Forty-one percent of blacks currently satisfied, down from 47%
PRINCETON, NJ -- Blacks are somewhat less satisfied now (41%) than they were earlier this summer (47%) with the way blacks are treated in the U.S. By contrast, their views of how other groups are treated are no worse today than they were in June and early July.
The Aug. 9-22 poll of 1,001 blacks was conducted as a follow-up of an earlier poll, to see whether blacks' views of race relations were affected by the "not guilty" verdict for George Zimmerman. On July 13, a Florida jury found Zimmerman, a white Hispanic neighborhood watch captain, not guilty in the shooting death of black teen Trayvon Martin.
Shortly after the verdict was announced, a July 16-21 Gallup poll found 85% of blacks, compared with 30% of whites, describing the verdict as "wrong."
The verdict was announced about a week after the completion of Gallup's June 13-July 5 Minority Rights and Relations poll, which had shown that Americans, including blacks, were a bit more positive about race relations than they had been in recent years.
Given that blacks' satisfaction with the way blacks are treated is down since June and early July, while their views of the way other minority groups are treated are unchanged or even up slightly, the verdict appears to have had at least a slight impact on how blacks perceive they are treated in the U.S.
Even with the decline, though, blacks' satisfaction with the way blacks are treated is higher than in 2006-2008, the latter years of George W. Bush's presidency. Since 2001, the first year Gallup asked the question, blacks have been consistently more likely to say they are dissatisfied than satisfied with the way blacks are treated.
Mixed Evidence on Effects of Verdict on Blacks' Views of White-Black Relations
The Zimmerman case may also have had a slightly negative impact on blacks' views of black-white relations specifically. Currently, 62% rate these as good, compared with 66% in the earlier poll. At the same time, blacks' views of white-Hispanic, white-Asian, and black-Hispanic relations are unchanged.

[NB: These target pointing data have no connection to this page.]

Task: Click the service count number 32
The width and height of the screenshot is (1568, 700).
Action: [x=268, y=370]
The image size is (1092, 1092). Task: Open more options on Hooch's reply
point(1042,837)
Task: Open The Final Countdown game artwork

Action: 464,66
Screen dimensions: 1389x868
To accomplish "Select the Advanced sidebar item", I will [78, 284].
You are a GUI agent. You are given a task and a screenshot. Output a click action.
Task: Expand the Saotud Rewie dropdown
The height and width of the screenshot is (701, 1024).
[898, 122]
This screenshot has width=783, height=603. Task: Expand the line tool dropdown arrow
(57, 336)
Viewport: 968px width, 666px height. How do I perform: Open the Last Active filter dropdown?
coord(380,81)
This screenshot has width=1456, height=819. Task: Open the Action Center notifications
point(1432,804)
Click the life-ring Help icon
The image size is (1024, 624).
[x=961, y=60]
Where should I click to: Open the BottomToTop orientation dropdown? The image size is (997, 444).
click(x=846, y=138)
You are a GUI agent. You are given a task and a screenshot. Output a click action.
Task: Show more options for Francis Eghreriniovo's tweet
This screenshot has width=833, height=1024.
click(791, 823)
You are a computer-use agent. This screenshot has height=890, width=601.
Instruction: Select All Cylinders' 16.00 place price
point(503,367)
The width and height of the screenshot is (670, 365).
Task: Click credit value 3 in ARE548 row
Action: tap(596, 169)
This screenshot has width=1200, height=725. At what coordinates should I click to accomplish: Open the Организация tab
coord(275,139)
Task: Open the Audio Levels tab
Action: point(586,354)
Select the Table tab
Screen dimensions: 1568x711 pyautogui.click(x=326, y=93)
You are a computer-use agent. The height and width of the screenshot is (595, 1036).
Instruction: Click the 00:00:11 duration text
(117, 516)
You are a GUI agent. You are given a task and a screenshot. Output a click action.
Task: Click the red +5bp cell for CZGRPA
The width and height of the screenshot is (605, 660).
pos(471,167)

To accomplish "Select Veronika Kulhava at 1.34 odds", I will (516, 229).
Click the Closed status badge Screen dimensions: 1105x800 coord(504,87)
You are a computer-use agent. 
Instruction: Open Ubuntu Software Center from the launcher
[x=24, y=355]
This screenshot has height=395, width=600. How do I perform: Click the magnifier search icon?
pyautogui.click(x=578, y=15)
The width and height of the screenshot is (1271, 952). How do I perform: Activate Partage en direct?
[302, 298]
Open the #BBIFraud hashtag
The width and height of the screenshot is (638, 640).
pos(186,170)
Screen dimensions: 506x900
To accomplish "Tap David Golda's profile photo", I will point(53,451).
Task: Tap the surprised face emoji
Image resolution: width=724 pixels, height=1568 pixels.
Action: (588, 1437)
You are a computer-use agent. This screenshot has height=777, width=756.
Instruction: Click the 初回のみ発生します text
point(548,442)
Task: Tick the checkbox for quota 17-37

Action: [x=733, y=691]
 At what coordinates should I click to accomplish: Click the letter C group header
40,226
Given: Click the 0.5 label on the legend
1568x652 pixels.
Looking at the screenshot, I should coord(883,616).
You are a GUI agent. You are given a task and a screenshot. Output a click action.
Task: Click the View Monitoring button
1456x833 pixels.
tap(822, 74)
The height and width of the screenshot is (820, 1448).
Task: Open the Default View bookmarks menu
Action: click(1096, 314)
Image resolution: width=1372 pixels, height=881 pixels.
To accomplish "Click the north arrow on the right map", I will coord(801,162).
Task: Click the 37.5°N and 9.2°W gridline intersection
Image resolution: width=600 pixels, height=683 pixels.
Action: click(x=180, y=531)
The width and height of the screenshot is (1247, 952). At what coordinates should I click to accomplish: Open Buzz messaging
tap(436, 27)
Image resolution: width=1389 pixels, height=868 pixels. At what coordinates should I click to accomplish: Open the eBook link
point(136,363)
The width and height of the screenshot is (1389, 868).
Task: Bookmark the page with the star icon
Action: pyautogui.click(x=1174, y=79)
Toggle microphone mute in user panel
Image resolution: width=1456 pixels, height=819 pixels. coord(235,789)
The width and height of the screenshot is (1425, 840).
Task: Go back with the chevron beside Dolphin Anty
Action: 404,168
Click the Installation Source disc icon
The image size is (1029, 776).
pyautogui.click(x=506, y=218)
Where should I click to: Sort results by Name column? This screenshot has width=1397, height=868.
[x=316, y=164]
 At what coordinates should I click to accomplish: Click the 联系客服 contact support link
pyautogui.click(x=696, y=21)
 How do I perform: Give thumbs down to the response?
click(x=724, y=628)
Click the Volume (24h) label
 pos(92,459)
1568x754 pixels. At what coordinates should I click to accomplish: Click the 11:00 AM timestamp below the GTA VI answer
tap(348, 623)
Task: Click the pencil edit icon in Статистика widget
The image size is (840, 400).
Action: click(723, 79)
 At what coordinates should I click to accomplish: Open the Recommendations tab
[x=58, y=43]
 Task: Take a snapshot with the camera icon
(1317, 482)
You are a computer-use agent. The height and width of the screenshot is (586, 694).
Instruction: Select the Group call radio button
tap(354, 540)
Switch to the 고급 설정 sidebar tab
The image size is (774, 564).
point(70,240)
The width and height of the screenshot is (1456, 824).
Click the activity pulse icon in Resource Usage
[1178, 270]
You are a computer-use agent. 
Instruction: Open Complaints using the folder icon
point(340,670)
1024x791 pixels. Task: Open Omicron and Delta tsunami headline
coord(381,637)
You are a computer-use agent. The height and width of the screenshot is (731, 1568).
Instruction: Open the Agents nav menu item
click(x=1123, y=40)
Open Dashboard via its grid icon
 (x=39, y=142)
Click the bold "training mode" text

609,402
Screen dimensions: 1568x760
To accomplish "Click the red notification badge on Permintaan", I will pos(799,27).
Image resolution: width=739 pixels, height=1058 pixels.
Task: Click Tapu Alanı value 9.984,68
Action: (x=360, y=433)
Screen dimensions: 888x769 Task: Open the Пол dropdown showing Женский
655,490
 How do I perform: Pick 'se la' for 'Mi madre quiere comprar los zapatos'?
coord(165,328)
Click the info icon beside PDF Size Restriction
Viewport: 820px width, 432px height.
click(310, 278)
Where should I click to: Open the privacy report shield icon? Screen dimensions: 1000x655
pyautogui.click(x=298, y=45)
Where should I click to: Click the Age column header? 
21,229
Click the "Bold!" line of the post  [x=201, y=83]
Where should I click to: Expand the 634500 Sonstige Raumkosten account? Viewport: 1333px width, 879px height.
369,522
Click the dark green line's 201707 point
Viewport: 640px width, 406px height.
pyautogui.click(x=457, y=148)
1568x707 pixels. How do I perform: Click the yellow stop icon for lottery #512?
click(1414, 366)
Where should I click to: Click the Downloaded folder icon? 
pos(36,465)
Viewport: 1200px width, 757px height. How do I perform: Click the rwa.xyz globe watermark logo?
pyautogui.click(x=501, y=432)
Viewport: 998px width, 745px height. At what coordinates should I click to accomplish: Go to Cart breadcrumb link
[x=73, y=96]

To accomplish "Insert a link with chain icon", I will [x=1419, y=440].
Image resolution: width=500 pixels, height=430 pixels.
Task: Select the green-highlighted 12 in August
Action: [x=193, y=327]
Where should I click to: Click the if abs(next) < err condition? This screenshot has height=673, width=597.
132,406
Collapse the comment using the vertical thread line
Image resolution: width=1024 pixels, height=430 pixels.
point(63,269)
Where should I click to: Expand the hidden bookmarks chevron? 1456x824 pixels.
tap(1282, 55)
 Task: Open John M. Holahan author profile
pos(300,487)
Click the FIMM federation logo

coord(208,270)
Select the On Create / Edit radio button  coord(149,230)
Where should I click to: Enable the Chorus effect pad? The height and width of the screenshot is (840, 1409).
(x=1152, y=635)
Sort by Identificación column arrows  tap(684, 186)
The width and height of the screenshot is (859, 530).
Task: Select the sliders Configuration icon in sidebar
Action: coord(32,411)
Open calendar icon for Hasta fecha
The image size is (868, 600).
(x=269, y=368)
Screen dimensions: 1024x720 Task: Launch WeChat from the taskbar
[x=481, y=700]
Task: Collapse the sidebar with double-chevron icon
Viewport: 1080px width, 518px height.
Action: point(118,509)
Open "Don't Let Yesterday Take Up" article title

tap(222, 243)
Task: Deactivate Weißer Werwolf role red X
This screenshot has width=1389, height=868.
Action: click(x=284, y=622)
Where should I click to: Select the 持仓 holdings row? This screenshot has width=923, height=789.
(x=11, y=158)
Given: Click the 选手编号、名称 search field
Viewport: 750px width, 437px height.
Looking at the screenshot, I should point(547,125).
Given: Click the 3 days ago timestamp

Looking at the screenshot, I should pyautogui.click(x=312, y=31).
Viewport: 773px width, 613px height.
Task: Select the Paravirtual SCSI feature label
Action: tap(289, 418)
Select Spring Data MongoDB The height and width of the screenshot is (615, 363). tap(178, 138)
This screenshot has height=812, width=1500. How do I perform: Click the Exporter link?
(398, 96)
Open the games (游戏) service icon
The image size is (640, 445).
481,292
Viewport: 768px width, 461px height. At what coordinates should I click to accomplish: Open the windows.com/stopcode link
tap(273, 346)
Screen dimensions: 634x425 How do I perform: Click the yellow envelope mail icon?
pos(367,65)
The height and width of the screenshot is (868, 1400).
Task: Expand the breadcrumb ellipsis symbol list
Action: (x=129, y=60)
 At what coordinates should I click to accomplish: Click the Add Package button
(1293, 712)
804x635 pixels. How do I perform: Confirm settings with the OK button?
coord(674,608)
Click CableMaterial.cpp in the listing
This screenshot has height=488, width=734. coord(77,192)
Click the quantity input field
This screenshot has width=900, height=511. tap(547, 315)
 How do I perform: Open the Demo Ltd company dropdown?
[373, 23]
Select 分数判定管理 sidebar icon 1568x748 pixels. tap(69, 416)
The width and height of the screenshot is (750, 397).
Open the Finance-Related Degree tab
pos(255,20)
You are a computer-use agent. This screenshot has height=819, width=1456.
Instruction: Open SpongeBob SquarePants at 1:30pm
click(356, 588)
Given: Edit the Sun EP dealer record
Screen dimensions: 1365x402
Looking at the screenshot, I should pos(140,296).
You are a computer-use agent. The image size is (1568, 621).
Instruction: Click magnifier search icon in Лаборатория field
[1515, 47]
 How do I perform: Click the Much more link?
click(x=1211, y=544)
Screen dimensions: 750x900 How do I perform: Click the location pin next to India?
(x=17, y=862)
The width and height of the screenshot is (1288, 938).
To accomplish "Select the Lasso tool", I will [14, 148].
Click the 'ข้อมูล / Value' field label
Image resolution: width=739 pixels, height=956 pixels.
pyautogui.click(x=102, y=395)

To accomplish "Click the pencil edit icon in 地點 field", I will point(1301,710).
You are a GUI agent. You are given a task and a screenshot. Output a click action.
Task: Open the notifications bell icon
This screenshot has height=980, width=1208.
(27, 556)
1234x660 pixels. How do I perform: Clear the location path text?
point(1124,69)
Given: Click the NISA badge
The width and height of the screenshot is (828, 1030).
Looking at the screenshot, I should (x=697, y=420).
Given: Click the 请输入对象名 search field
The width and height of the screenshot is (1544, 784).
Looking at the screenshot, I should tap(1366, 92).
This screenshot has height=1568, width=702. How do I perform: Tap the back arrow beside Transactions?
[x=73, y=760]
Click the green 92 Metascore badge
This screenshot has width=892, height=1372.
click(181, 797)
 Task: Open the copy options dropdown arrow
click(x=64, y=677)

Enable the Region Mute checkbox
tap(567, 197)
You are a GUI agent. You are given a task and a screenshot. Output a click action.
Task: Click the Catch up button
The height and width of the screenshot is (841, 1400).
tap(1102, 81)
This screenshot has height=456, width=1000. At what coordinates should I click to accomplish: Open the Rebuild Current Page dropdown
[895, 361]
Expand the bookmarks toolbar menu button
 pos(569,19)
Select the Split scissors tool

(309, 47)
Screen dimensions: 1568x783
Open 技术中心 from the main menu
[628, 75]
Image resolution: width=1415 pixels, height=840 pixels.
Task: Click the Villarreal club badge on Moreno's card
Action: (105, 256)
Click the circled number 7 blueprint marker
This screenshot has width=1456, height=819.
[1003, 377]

However, another measure of race relations, asking whether relations between whites and blacks "will always be a problem for the United States" or if "a solution will eventually be worked out," shows no change since June-July. Fifty percent of blacks say white-black relations will always be a problem, while 48% are optimistic about a solution.
The poll also documents a change since June in blacks' attitudes about the government's role in ensuring black civil rights and helping to improve the situation of blacks.
The opinions on race relations are especially relevant now, as Americans recognize the 50th anniversary of Martin Luther King Jr.'s civil rights march on Washington, D.C. and his "I Have a Dream" speech. The march and speech were major events in the civil rights movement and helped promote the enactment of civil rights laws such as the 1964 Civil Rights Act and the 1965 Voting Rights Act.
The Zimmerman verdict, as well as the commemoration of the civil rights march on Washington, has brought the issue of race back into the spotlight. Fifty years after the march, blacks and whites perceive racial issues very differently. The June-July Gallup poll suggested that U.S. attitudes about race were improving, perhaps as a result of the election of the first black president in 2008.
However, when a racially charged incident, such as the Zimmerman verdict, occurs, and blacks and whites perceive the issue differently, it can bring into question how much progress in racial equality there has been in the United States. And it appears that in some respects, blacks' attitudes about their group's treatment have become more negative in recent months.
Results for this Gallup poll are based on telephone interviews conducted Aug. 9-22, 2013, with a random sample of 1,001 blacks, aged 18 and older, living in all 50 U.S. states and the District of Columbia.
For results based on the total sample of blacks, one can say with 95% confidence that the margin of sampling error is ±4 percentage points.
All respondents were initially interviewed as part of Gallup Daily tracking and re-interviewed for this study.
Gallup Daily tracking samples are weighted to correct for unequal selection probability, nonresponse, and double coverage of landline and cell users in the two sampling frames. They are also weighted to match the national demographics of gender, age, race, Hispanic ethnicity, education, region, population density, and phone status (cellphone only/landline only/both, cellphone mostly, and having an unlisted landline number). Demographic weighting targets are based on the March 2012 Current Population Survey figures for the aged 18 and older U.S. population. Phone status targets are based on the July-December 2011 National Health Interview Survey. Population density targets are based on the 2010 census. All reported margins of sampling error include the computed design effects for weighting.
The obtained sample of re-contacts was weighted to match census demographics for blacks on gender, age, education and region.
In addition to sampling error, question wording and practical difficulties in conducting surveys can introduce error or bias into the findings of public opinion polls.